La chambre sociale de la haute juridiction devait notamment se pencher sur un arrêt de la cour d'appel de Paris, qui avait octroyé, en décembre 2011, 27.000 euros chacun à 36 ex-salariés de la société ZF Masson (Yonne) en réparation non seulement du "préjudice d'anxiété" mais aussi d'un préjudice lié "au bouleversement dans les conditions d'existence". Elle devait aussi se prononcer sur un arrêt rendu en mars 2012 par la cour d'appel d'Agen, pour d'anciens salariés de la société Babcock Wanson (Lot-et-Garonne).
"L'indemnisation accordée au titre du préjudice d'anxiété répare l'ensemble des troubles psychologiques, y compris ceux liés au bouleversement dans les conditions d'existence, résultant du risque de déclaration à tout moment d'une maladie liée à l'amiante", écrit la Cour dans les deux arrêts rendus mercredi 25 septembre.
Depuis une loi de 1998, les salariés qui ont été exposés à l'amiante peuvent partir en préretraite. Ils bénéficient alors d'une allocation de cessation anticipée d'activité (Acaata), correspondant à 65% de leur salaire.
En mai 2010, la Cour de cassation avait reconnu un préjudice d'"anxiété", qui porte sur l'angoisse que vivent au jour le jour les travailleurs exposés à l'amiante. De son côté, dans son arrêt de 2011, la cour d'appel de Paris avait décidé d'indemniser un préjudice découlant du "bouleversement des conditions d'existence", en considérant que l'angoisse d'être un jour atteint d'une pathologie grave "ampute les projets d'avenir".

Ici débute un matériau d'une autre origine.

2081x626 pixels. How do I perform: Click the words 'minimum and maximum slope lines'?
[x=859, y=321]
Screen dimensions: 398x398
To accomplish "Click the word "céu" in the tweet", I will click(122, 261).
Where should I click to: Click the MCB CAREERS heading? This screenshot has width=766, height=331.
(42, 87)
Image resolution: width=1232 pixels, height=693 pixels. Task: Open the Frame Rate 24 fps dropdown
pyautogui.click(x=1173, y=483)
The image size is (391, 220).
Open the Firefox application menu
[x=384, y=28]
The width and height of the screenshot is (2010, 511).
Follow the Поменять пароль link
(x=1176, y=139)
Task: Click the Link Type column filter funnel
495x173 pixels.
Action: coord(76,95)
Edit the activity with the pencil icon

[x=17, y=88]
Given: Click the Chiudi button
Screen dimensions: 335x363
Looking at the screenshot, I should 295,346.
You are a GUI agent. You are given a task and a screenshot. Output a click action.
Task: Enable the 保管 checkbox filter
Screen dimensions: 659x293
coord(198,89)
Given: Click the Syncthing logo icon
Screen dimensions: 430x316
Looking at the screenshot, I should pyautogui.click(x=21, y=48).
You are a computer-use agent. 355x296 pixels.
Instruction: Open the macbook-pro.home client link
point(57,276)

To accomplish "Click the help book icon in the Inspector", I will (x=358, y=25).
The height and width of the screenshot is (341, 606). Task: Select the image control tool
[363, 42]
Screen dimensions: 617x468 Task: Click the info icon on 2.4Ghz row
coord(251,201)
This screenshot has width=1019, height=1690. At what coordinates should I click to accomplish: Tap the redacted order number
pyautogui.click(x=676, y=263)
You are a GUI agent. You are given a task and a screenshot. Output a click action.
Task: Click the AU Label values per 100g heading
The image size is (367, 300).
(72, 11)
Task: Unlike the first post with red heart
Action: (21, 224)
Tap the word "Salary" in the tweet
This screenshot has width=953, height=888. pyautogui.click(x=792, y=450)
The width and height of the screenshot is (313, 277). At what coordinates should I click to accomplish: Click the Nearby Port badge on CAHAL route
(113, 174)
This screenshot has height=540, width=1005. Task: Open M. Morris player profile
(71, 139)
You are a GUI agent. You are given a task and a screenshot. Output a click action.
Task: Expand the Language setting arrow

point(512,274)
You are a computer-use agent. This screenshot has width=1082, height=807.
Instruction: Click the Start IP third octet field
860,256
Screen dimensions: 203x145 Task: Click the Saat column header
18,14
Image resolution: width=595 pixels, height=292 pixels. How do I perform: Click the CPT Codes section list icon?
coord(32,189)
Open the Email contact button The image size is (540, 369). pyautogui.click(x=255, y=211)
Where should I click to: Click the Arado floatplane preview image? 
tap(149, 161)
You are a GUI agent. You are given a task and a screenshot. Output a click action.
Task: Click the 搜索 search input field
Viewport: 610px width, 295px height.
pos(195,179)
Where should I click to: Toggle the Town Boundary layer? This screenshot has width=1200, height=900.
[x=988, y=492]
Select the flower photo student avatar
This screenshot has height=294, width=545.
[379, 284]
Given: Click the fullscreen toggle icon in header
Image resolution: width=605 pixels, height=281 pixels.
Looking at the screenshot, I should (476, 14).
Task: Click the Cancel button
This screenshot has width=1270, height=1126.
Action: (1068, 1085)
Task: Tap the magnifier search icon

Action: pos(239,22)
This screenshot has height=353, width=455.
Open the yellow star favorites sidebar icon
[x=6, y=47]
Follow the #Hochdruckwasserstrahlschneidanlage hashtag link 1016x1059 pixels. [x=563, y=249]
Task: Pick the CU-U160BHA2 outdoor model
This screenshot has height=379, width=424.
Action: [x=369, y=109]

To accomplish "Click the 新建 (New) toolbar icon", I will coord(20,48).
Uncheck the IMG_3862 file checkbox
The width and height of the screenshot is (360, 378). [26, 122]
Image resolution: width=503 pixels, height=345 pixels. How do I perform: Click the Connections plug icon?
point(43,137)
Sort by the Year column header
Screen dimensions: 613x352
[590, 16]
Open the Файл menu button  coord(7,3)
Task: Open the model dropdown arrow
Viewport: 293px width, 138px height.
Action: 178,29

Le vice-président de l'Association nationale de défense des victimes de l'amiante (Andeva), Michel Parigot, estime que les décisions de la Cour de cassation ont le mérite d'"installer le préjudice d'anxiété dans le paysage". "La Cour de cassation ne conteste pas l'existence de ce préjudice lié au bouleversement des conditions d'existence, mais elle demande à ce qu'il soit inclus dans le préjudice d'anxiété", a ajouté Me Jean-Paul Teissonnière, qui défend de nombreux salariés de l'amiante.
Pour Me Patrice Spinosi, qui défendait le régime de garantie des salaires (AGS), la décision marque au contraire "un point d'arrêt à la dérive de l'indemnisation du préjudice d'anxiété créé par les tribunaux qui offre déjà pour des salariés, pourtant indemnisés par l'Etat, un complément forfaitaire de 10.000 à 15.000 euros".
L'AGS a en revanche été déboutée sur un autre point et "condamnée, pour la première fois par la Cour de cassation, à garantir le préjudice d'anxiété des entreprises en liquidation judiciaire", a déploré Me Spinosi. "Le montant des demandes des contentieux en cours contre l'AGS, au titre du préjudice d'anxiété, devant les différents tribunaux français se monte, à l'heure actuelle, à 350 millions d'euros. Il augmente chaque mois de façon exponentielle", s'est-il inquiété.